Instructions for the task
Return the listing below verbatim, every line in its original order and with nothing changed.
Start of Material provided
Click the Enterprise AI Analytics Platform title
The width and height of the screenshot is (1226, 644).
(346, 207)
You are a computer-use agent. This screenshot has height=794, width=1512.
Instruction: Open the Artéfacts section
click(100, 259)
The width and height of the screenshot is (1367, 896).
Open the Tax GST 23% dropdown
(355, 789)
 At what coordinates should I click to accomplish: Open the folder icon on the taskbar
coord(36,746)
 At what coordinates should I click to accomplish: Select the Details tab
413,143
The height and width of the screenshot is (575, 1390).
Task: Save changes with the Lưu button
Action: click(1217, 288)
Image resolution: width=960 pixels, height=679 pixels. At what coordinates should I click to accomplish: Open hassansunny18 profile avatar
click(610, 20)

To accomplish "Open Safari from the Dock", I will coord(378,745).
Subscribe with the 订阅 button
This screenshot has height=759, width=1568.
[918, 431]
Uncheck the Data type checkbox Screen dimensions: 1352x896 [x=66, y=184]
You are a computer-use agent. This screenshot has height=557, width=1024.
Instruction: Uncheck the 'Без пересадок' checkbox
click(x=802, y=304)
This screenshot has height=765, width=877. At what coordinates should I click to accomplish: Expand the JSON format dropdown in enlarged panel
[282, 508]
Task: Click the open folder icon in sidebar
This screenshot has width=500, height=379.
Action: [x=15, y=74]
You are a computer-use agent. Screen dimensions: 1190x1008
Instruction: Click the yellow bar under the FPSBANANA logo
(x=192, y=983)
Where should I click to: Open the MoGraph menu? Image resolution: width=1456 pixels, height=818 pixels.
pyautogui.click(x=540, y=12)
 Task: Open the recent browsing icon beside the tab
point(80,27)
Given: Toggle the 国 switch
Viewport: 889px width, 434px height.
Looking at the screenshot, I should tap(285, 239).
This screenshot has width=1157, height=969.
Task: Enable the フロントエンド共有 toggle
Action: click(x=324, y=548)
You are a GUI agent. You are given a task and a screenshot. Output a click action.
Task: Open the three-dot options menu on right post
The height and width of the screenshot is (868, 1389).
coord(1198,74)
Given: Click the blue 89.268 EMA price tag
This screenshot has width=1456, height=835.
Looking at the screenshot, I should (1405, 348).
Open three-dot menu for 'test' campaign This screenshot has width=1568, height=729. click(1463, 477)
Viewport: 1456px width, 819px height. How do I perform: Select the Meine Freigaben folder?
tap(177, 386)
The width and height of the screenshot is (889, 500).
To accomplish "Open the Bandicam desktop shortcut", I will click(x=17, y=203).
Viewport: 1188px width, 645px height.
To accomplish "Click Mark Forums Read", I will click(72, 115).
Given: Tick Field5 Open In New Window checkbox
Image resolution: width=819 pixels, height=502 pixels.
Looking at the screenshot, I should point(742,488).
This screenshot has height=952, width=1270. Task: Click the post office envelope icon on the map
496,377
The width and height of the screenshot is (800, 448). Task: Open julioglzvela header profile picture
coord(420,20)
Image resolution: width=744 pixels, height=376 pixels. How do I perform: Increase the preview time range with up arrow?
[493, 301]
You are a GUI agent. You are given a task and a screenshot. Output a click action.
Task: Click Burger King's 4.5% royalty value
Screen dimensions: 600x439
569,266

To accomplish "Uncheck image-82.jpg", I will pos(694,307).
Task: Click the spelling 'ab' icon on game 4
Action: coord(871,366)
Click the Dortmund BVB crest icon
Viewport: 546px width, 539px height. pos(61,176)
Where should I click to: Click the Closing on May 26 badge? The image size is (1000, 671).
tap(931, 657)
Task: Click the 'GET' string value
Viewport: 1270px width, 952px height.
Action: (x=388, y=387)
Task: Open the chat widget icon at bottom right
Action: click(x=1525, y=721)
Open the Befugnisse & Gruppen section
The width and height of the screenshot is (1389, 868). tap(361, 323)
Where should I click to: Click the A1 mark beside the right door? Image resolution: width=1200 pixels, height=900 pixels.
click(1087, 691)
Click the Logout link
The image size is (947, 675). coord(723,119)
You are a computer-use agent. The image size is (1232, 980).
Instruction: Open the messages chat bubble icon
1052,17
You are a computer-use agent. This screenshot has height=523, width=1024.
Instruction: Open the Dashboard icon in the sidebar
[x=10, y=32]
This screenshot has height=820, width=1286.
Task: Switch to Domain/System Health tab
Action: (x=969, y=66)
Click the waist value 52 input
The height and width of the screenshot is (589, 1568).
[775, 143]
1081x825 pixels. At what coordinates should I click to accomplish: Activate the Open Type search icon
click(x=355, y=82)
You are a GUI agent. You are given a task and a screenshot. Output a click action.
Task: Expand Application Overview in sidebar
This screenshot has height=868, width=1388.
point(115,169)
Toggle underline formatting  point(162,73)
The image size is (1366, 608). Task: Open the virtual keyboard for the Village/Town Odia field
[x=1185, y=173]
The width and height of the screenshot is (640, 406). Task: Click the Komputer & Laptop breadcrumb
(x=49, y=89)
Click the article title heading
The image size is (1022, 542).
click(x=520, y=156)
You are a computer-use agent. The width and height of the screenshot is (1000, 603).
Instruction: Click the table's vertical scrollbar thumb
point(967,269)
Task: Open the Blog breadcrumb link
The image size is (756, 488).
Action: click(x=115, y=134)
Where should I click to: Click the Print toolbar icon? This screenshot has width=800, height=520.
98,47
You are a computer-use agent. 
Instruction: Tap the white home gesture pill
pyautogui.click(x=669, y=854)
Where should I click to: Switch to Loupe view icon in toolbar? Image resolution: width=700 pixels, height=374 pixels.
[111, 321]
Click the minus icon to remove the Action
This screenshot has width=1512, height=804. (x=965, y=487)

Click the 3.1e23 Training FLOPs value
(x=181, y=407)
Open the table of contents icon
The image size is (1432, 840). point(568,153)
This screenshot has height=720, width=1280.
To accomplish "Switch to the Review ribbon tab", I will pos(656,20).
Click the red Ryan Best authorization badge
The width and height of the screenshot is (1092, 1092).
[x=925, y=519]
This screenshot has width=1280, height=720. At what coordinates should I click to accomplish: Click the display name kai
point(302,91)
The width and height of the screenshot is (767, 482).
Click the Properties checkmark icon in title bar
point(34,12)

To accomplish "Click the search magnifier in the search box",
End of Material provided
Completed task
Click the Enterprise AI Analytics Platform title
The width and height of the screenshot is (1226, 644).
(346, 207)
You are a computer-use agent. This screenshot has height=794, width=1512.
Instruction: Open the Artéfacts section
click(100, 259)
The width and height of the screenshot is (1367, 896).
Open the Tax GST 23% dropdown
(355, 789)
 At what coordinates should I click to accomplish: Open the folder icon on the taskbar
coord(36,746)
 At what coordinates should I click to accomplish: Select the Details tab
413,143
The height and width of the screenshot is (575, 1390).
Task: Save changes with the Lưu button
Action: click(1217, 288)
Image resolution: width=960 pixels, height=679 pixels. At what coordinates should I click to accomplish: Open hassansunny18 profile avatar
click(610, 20)

To accomplish "Open Safari from the Dock", I will coord(378,745).
Subscribe with the 订阅 button
This screenshot has height=759, width=1568.
[918, 431]
Uncheck the Data type checkbox Screen dimensions: 1352x896 [x=66, y=184]
You are a computer-use agent. This screenshot has height=557, width=1024.
Instruction: Uncheck the 'Без пересадок' checkbox
click(x=802, y=304)
This screenshot has height=765, width=877. At what coordinates should I click to accomplish: Expand the JSON format dropdown in enlarged panel
[282, 508]
Task: Click the open folder icon in sidebar
This screenshot has width=500, height=379.
Action: [x=15, y=74]
You are a computer-use agent. Screen dimensions: 1190x1008
Instruction: Click the yellow bar under the FPSBANANA logo
(x=192, y=983)
Where should I click to: Open the MoGraph menu? Image resolution: width=1456 pixels, height=818 pixels.
pyautogui.click(x=540, y=12)
 Task: Open the recent browsing icon beside the tab
point(80,27)
Given: Toggle the 国 switch
Viewport: 889px width, 434px height.
Looking at the screenshot, I should tap(285, 239).
This screenshot has width=1157, height=969.
Task: Enable the フロントエンド共有 toggle
Action: click(x=324, y=548)
You are a GUI agent. You are given a task and a screenshot. Output a click action.
Task: Open the three-dot options menu on right post
The height and width of the screenshot is (868, 1389).
coord(1198,74)
Given: Click the blue 89.268 EMA price tag
This screenshot has width=1456, height=835.
Looking at the screenshot, I should (1405, 348).
Open three-dot menu for 'test' campaign This screenshot has width=1568, height=729. click(1463, 477)
Viewport: 1456px width, 819px height. How do I perform: Select the Meine Freigaben folder?
tap(177, 386)
The width and height of the screenshot is (889, 500).
To accomplish "Open the Bandicam desktop shortcut", I will click(x=17, y=203).
Viewport: 1188px width, 645px height.
To accomplish "Click Mark Forums Read", I will click(72, 115).
Given: Tick Field5 Open In New Window checkbox
Image resolution: width=819 pixels, height=502 pixels.
Looking at the screenshot, I should point(742,488).
This screenshot has height=952, width=1270. Task: Click the post office envelope icon on the map
496,377
The width and height of the screenshot is (800, 448). Task: Open julioglzvela header profile picture
coord(420,20)
Image resolution: width=744 pixels, height=376 pixels. How do I perform: Increase the preview time range with up arrow?
[493, 301]
You are a GUI agent. You are given a task and a screenshot. Output a click action.
Task: Click Burger King's 4.5% royalty value
Screen dimensions: 600x439
569,266

To accomplish "Uncheck image-82.jpg", I will pos(694,307).
Task: Click the spelling 'ab' icon on game 4
Action: coord(871,366)
Click the Dortmund BVB crest icon
Viewport: 546px width, 539px height. pos(61,176)
Where should I click to: Click the Closing on May 26 badge? The image size is (1000, 671).
tap(931, 657)
Task: Click the 'GET' string value
Viewport: 1270px width, 952px height.
Action: (x=388, y=387)
Task: Open the chat widget icon at bottom right
Action: click(x=1525, y=721)
Open the Befugnisse & Gruppen section
The width and height of the screenshot is (1389, 868). tap(361, 323)
Where should I click to: Click the A1 mark beside the right door? Image resolution: width=1200 pixels, height=900 pixels.
click(1087, 691)
Click the Logout link
The image size is (947, 675). coord(723,119)
You are a computer-use agent. The image size is (1232, 980).
Instruction: Open the messages chat bubble icon
1052,17
You are a computer-use agent. This screenshot has height=523, width=1024.
Instruction: Open the Dashboard icon in the sidebar
[x=10, y=32]
This screenshot has height=820, width=1286.
Task: Switch to Domain/System Health tab
Action: (x=969, y=66)
Click the waist value 52 input
The height and width of the screenshot is (589, 1568).
[775, 143]
1081x825 pixels. At what coordinates should I click to accomplish: Activate the Open Type search icon
click(x=355, y=82)
You are a GUI agent. You are given a task and a screenshot. Output a click action.
Task: Expand Application Overview in sidebar
This screenshot has height=868, width=1388.
point(115,169)
Toggle underline formatting  point(162,73)
The image size is (1366, 608). Task: Open the virtual keyboard for the Village/Town Odia field
[x=1185, y=173]
The width and height of the screenshot is (640, 406). Task: Click the Komputer & Laptop breadcrumb
(x=49, y=89)
Click the article title heading
The image size is (1022, 542).
click(x=520, y=156)
You are a computer-use agent. The width and height of the screenshot is (1000, 603).
Instruction: Click the table's vertical scrollbar thumb
point(967,269)
Task: Open the Blog breadcrumb link
The image size is (756, 488).
Action: click(x=115, y=134)
Where should I click to: Click the Print toolbar icon? This screenshot has width=800, height=520.
98,47
You are a computer-use agent. 
Instruction: Tap the white home gesture pill
pyautogui.click(x=669, y=854)
Where should I click to: Switch to Loupe view icon in toolbar? Image resolution: width=700 pixels, height=374 pixels.
[111, 321]
Click the minus icon to remove the Action
This screenshot has width=1512, height=804. (x=965, y=487)

Click the 3.1e23 Training FLOPs value
(x=181, y=407)
Open the table of contents icon
The image size is (1432, 840). point(568,153)
This screenshot has height=720, width=1280.
To accomplish "Switch to the Review ribbon tab", I will pos(656,20).
Click the red Ryan Best authorization badge
The width and height of the screenshot is (1092, 1092).
[x=925, y=519]
This screenshot has width=1280, height=720. At what coordinates should I click to accomplish: Click the display name kai
point(302,91)
The width and height of the screenshot is (767, 482).
Click the Properties checkmark icon in title bar
point(34,12)

To accomplish "Click the search magnifier in the search box",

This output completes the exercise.